In viaggio senza glutine: Parigi

Finalmente è tempo di vacanza. L’estate porta con se la voglia di stare all’aria aperta, godersi il sole e scoprire luoghi nuovi. Ma come si mettono le cose quando a viaggiare sono i celiaci? Vi racconto la mia esperienza di viaggio senza glutine a Parigi, la prima all’estero dopo alcuni anni di dieta libera e di ignoranza sulla celiachia.

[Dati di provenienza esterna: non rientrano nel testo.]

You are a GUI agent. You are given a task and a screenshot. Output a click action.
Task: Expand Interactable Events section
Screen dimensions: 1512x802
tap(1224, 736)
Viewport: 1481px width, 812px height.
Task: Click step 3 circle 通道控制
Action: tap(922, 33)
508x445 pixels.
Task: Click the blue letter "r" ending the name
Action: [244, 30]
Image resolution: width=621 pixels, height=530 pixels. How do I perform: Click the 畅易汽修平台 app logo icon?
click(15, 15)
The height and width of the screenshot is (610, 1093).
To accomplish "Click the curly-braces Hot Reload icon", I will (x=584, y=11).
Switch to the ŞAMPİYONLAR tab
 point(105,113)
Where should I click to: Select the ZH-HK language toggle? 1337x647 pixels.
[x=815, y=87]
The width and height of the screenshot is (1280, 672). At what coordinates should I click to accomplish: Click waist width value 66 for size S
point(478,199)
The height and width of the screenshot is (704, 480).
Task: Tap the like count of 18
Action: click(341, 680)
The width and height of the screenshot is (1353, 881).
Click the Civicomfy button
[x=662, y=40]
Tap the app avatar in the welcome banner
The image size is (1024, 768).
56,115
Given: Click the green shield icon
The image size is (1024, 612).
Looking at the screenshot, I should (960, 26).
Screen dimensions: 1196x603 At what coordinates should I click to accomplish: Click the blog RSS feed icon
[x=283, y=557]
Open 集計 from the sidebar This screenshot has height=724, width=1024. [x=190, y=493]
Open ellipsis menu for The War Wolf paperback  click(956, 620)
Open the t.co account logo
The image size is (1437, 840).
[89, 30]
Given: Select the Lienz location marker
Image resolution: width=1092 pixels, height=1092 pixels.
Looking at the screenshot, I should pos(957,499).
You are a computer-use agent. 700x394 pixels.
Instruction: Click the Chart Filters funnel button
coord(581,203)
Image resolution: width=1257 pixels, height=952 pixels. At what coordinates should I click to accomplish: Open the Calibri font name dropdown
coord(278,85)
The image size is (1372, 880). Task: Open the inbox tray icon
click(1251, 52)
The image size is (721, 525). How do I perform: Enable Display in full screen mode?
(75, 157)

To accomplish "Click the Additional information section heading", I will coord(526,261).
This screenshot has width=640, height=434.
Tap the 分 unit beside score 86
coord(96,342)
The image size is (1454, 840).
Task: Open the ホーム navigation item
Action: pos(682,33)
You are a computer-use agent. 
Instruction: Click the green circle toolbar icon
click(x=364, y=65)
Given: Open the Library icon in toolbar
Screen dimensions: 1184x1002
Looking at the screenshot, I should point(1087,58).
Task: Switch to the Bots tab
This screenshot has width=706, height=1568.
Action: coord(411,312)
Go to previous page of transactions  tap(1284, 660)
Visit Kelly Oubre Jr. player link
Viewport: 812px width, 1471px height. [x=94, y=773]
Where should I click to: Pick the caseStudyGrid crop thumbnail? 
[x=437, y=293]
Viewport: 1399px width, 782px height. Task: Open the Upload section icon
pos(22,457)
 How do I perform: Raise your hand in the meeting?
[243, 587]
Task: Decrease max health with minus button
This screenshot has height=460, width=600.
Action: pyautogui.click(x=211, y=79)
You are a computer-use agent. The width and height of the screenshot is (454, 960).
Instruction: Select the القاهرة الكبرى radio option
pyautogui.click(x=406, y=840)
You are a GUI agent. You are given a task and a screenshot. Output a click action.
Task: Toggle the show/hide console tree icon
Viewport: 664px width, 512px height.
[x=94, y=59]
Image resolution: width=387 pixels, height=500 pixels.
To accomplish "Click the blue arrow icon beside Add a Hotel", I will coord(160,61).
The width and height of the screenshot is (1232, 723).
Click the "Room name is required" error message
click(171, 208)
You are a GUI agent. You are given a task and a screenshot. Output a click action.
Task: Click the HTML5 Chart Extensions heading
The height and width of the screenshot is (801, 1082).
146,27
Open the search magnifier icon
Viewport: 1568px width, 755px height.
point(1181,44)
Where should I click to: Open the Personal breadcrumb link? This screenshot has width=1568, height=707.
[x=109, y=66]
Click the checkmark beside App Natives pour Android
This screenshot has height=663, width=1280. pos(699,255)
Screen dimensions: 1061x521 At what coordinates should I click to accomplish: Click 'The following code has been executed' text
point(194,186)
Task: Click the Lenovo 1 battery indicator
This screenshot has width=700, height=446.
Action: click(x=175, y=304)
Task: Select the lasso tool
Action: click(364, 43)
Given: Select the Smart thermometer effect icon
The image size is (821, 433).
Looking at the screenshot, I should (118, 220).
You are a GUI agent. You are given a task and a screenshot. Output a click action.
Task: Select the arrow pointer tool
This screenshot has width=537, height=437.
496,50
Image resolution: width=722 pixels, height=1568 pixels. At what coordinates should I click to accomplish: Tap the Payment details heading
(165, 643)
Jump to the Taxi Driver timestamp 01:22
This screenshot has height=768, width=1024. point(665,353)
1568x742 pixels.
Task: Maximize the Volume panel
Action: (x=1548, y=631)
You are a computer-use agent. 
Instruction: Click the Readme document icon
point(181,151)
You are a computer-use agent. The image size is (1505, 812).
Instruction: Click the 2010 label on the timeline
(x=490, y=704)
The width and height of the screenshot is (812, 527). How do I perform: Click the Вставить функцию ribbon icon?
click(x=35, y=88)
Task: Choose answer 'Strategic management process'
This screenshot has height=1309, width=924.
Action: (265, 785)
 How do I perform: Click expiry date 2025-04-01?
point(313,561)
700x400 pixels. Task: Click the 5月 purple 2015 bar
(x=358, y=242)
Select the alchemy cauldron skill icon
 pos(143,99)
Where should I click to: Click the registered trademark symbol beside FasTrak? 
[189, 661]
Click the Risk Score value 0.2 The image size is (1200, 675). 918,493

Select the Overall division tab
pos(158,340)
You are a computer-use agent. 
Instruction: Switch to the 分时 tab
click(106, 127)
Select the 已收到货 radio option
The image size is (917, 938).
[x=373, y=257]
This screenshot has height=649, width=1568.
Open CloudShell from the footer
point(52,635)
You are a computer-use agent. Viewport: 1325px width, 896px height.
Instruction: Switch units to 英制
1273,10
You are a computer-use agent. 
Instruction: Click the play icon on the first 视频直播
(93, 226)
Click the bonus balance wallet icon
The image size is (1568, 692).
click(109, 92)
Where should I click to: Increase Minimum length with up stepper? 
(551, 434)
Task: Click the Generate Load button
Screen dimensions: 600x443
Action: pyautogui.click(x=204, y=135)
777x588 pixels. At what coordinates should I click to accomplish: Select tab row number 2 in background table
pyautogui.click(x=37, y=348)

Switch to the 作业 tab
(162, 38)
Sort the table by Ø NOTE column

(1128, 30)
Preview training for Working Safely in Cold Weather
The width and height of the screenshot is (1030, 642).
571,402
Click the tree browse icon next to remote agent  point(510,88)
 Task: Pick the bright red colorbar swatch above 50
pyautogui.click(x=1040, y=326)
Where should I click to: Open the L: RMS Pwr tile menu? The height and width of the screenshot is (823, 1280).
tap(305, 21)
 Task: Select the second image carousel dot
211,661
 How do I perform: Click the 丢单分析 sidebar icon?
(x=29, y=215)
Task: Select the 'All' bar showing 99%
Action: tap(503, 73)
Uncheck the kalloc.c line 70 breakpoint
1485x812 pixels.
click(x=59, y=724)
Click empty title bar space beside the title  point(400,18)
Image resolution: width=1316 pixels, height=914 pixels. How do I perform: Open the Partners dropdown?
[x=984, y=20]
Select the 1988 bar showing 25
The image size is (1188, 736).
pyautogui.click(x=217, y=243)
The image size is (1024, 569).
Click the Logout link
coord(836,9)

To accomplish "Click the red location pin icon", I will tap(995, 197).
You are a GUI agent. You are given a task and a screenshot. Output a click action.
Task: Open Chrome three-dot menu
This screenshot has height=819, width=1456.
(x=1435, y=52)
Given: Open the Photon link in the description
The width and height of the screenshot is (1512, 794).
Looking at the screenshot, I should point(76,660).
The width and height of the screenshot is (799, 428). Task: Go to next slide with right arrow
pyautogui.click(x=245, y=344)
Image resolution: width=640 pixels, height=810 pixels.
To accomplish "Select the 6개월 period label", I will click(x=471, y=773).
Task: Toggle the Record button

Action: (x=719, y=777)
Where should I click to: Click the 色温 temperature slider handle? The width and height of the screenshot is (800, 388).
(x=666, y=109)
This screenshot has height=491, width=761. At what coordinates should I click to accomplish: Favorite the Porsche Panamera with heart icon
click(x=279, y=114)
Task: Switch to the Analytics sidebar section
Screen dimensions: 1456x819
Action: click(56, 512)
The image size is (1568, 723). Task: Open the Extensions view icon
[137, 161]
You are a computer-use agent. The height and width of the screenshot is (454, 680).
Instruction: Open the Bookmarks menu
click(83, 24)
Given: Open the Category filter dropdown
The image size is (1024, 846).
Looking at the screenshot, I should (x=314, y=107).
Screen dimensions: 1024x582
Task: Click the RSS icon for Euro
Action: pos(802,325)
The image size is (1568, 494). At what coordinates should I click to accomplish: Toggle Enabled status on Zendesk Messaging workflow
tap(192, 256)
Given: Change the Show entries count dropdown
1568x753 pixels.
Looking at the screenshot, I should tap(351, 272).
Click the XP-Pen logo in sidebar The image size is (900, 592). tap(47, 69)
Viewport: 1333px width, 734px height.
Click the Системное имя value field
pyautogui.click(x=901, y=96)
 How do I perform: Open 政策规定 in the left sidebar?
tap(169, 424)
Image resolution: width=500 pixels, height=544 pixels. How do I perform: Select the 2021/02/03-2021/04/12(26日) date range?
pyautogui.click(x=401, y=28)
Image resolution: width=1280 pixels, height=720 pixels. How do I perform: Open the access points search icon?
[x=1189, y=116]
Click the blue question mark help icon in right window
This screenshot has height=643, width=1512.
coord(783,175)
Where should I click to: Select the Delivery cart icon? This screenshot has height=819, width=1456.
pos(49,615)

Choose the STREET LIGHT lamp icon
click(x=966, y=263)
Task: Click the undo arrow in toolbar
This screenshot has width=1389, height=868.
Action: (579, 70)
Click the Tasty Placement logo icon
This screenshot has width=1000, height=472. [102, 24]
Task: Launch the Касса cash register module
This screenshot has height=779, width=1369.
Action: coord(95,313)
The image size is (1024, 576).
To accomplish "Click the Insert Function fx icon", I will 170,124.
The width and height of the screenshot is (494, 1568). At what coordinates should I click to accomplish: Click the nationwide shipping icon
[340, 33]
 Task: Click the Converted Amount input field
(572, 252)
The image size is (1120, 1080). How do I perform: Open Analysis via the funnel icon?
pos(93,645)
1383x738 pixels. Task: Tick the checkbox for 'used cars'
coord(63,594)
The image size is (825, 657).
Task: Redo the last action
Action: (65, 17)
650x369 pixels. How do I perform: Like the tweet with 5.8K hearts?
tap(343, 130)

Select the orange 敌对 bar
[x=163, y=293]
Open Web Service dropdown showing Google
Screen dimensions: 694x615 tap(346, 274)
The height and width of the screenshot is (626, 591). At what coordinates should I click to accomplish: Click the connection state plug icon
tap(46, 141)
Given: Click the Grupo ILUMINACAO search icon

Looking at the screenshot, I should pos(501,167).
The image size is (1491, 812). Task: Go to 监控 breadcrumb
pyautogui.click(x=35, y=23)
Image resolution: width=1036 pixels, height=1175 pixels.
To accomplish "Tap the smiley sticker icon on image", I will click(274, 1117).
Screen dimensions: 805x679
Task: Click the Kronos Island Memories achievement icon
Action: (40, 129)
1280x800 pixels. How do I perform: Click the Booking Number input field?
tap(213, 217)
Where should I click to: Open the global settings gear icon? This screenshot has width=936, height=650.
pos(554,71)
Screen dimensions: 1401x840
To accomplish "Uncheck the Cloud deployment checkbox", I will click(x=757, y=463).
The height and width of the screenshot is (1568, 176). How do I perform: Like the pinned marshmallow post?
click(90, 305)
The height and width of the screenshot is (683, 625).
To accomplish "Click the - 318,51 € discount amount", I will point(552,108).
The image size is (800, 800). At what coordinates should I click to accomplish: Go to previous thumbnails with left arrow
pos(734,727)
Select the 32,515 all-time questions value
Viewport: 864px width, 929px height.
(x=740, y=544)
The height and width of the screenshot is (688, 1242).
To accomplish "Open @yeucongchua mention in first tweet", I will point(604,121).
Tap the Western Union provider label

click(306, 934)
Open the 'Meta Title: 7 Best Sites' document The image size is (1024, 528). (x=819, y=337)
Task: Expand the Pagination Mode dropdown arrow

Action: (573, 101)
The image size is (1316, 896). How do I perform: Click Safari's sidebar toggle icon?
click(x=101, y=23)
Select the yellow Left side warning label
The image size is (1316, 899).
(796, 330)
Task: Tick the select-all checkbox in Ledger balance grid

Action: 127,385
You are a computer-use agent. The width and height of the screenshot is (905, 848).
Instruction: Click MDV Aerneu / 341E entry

Sono stata 4 giorni a Parigi con il mio ragazzo nel mese di Giugno. La cosa bella del viaggio, oltre a Parigi (ovviamente!), è stata l’esperienza nel suo complesso. Come si dice: l’importante non è la meta, ma il viaggio stesso. Ecco.

metro

Abbiamo deciso di organizzare questa piccola vacanza parigina 2.0 affidandoci al carpooling di blablacar, al couchsurfing e a airbnb. Abbiamo raggiunto Milano da Firenze in compagnia di altri passeggeri e del nostro superdisponibile “autista” che ci ha offerto un passaggio con la sua auto. Con lui abbiamo condiviso anche il ritorno, conoscendo diversi ragazzi carpoolers come noi. E’ un’esperienza che mi sento di consigliare a tutti, sia per chi vuole spostarsi per vacanza, ma soprattutto per i pendolari studenti e lavoratori.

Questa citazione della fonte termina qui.